Back to the labour market
This period is even more difficult for women who have to return to the labour market after 2-8-15 years. As well as being separated from their children, they must cope with changes at work.
In addition, society still sees women primarily as labour market producers who “do nothing”. At the same time, they spend at home with their children. The exception is the rare case of women who have had the opportunity to do some part-time work. For them, the transition may be more manageable. Still, admittedly, the home office is challenging to work with a preschooler or younger child.
Multi-shift family life
As mothers go out to work, the family has to regain balance. It is not for nothing that reconciling family and work is a central issue in political forums. Working eight hours a day, travelling at least one hour and trying to maximise household chores, child-rearing, and the role of wife can be a crushing experience.
Mothers pick up their job after a shift of household chores at home. A good proportion of fathers have overtime as a default at work. That makes it difficult to escape the demographic winter that is hitting Europe. Because who wants to have children if grandparents are not allowed to retire, fathers are hardly ever at home, and mothers are working more shifts?

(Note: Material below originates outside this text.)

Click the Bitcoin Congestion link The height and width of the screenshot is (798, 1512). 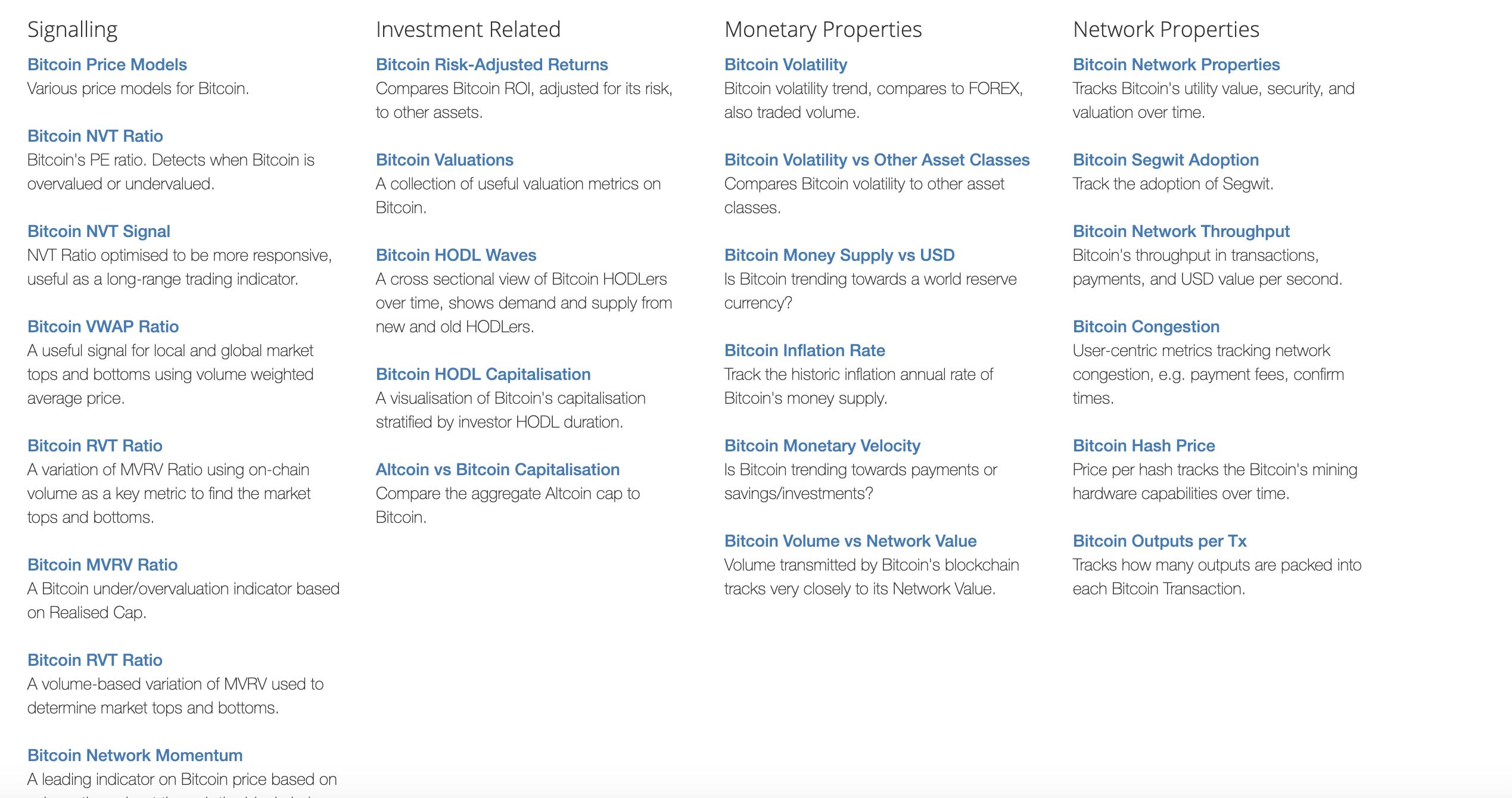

“Regret promises little and delivers even less”, Carl Trueman says.
Christians are lucky because they have a map in their hands. Our faith shows us the way through difficulties and helps us navigate through the labyrinths of the world. When grandparents are not available to help, we can find friends in our Christian communities with whom we can work together in the community to solve childcare issues. After all, the Christian life is not individualistic.
What if fathers have to work overtime because the workplace expects it? Then we have to decide: can we give up the material well-being we live in, to spend more quality time together as a family? It is with the courage and freedom of faith that men (and women) can choose to balance work and family.
Family comes before work on the list of priorities, at least until children grow up. We can achieve our career dreams 8-10 years later; no need to rush. We can reduce mothers’ multi-shift existence by spreading the household chores, switching household appliances, and involving friends and acquaintances if we are brave enough to ask for help. Let’s allow our neighbours to take advantage of the opportunity to help us and others. And let’s be brave to offer help to those who might need it.
The Christian’s task is not to complain about the age he lives in but to understand its problems and to respond appropriately, as Carl Trueman says.
We teach this to our children at home, not in school.